Sorry, below is long, but I find it interesting…read at your own risk! This is more or less for my own entertainment, not sure if it would be practical commercially.
From number 5 of the above:
I would think that USB is problematic unless operating in isochronous mode. I am curious if this is the case? I think isochronous mode is the most difficult to work with on the Jetson side. Not so much due to USB (the Jetson would be in host mode, and it can work with isochronous), but because the Jetsons would probably have trouble consuming that much data with any sort of hard real time processing. I am guessing the biggest challenge is getting data into and out of the GPU without losing “frames” of data. The Audio Processing Engine (“APE”) uses a Cortex-R5 processor, which is good with hard real time, but memory transfer likely has no such ability to run with hard real time (there would be a need for a buffer and the buffer would harm latency).
From number 6 of the above:
In the case of an alarm which works via sampling what is essentially a set of resonant frequencies of a complex enclosed 3D shape one would not necessarily even care about something like road noise or people speaking. The idea there is to cause feedback at multiple frequencies “tuned” to the inside of the car’s “shape”, and to watch this with something like a Fourier transform. If the selected resonant frequencies change, then the shape has changed, and it is time for an alarm.
Unlike many alarms you could probably set up the software for arrays to be immune to things like other cars driving by (resonant frequencies would not change), or mice moving (a window of how much a resonant frequency is required for trigger), or a fan turning on (read a great story once about a mystery alarm that turned out to be going off whenever the fax machine ran in the middle of the night). Such a system would also be expandable to large buildings which is why this much complexity is of interest. Listening to multiple microphones would allow more complex resonant shapes to be monitored.
The part which is not obvious is that it isn’t just the total spectrum of key resonant components which matters, but also the timing of when a given spectrum is measured at different microphones. To illustrate, consider wearing stereo headphones. This works great for stereo positional audio when wearing headphones to listen. However, there are manufacturers of “surround sound” headphones. One would wonder how this would be possible and not just a gimmick when we have only two ears. Positional audio in headphones sort of works because certain tones which we want to “hear” with more directional information are given controlled delays…either to both left and right headphone, or to left versus right. This produces an illusion to the human listener of more directional information (microphone arrays produce an actual time delay if the same sound reaches a second microphone later than it reaches some other microphone).
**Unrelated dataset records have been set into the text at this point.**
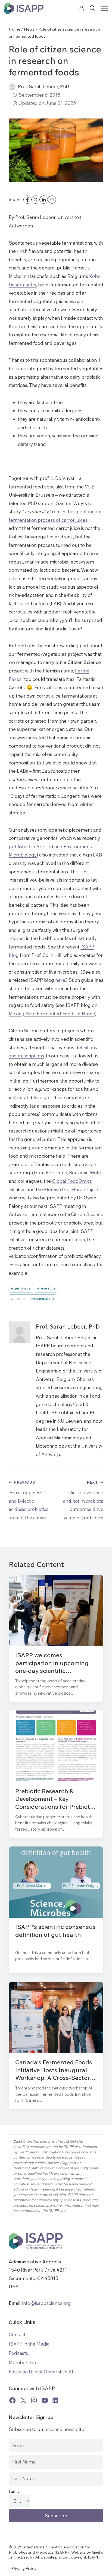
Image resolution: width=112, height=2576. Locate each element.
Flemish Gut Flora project (71, 1189)
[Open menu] (105, 8)
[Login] (81, 8)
I think if you were to try to check for multiple resonant frequencies in a complex enclosed space by audio, then timing of receiving a signal from different microphones at different locations would make for a much more reliable system (relative delays between microphones can also have a Fourier transform to treat time delays of similar audio into a set of discrete cosines…for an alarm it isn’t just about what the array receives, it is also about shifting of which microphone receives when). This sort of data works great in a GPU.
From number 8 above:
Just speculating, but I suspect that not only is the timing of various chambers of the heart being measured, but also the “shape” of how the muscle contracts like a wave over the muscle is being examined. To illustrate, if someone has had a heart attack in the past, then some part of the heart (muscle) has died and no longer contracts, but this is only part of any chamber in the heart. Knowing the timing of contractions of the heart is important, but knowing if the contraction is a smooth wave traveling over the heart, versus hearing some detail of a non-smooth contraction might give hints of muscle damage. An array might be able to determine that sort of defect, whereas a single microphone would not have that ability.